Why is Magnolia Table being overlooked?

As we reported in our list of the bestselling cookbooks of 2018, Magnolia Table by Joanna Gaines had a superb 2018, smashing through the million-books-sold mark like a rocket. Despite these blockbuster sales, the book did not make the “best of the best” list we assembled, nor did it register on most year-end lists published by well-known cooking sites like The Kitchn or large publications like The New York Times. You might wonder how this oversight occurred. So did Bonnie Benwick of The Washington Post, so she attempted to determine why Magnolia Table got overlooked.

Magnolia Table

Part of the reason is that the Gaines didn’t register on the radar of food writers. There is no denying that Joanna and Chip Gaines are superstars, however, they are known for their home renovations, not their cooking. As Raquel Pelzel, editorial director of cookbooks at Clarkson Potter, succinctly put it: “The food media was not paying attention.”

Most food writers who looked at the book probably put it aside due its reliance on canned soups and copious amounts of butter (“heyday Paula Deen amounts” is how Benwick describes it). But Benwick confronted her own bias to wonder if she was just being a food snob, so she set about to test the recipes. Wapo staff members made over 20 of the recipes to find out if the book was being unfairly ignored. 

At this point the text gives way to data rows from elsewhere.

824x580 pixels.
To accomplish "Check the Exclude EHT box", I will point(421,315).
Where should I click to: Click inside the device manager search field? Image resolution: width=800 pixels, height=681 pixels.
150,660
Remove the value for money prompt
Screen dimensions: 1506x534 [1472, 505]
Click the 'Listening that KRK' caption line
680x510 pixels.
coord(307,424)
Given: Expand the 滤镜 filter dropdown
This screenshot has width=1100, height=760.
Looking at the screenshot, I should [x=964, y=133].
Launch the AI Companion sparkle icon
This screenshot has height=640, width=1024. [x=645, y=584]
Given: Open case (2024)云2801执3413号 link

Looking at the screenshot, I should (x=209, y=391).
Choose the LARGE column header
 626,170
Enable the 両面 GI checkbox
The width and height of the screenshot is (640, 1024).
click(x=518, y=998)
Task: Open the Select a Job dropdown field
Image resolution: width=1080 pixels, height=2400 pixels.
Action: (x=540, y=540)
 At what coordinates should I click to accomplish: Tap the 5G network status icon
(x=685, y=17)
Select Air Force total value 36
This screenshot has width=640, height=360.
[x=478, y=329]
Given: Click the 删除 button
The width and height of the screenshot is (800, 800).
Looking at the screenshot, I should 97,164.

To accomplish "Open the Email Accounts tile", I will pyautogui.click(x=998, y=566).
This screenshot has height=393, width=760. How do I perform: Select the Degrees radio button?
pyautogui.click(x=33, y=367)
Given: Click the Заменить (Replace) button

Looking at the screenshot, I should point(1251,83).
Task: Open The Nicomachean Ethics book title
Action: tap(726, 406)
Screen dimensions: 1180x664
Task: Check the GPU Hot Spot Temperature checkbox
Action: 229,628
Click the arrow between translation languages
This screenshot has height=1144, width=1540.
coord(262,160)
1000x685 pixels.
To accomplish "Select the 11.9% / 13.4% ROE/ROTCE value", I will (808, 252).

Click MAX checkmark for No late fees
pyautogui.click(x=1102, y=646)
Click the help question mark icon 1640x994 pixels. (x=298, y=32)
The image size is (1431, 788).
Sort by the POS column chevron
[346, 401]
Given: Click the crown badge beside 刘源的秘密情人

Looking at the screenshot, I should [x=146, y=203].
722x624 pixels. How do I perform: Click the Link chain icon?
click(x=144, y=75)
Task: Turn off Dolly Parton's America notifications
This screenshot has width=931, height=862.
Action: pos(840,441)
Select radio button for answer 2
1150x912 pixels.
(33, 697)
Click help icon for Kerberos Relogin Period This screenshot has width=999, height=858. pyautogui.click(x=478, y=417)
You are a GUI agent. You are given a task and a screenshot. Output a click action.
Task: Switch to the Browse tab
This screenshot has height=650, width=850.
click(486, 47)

The results of this thorough testing? Let’s just say no one’s socks were knocked off. Smoke detectors were set off, ovens needed to be cleaned, and for the most part, no one was clamoring for seconds. There was one dish that tasters did enjoy (Baked chicken with bacon bottom & wild rice). Head over to The Washington Post for the assessment of the recipes that were tested, and to see more theories as to why this book appealed to so many readers. Don’t forget to read the comments.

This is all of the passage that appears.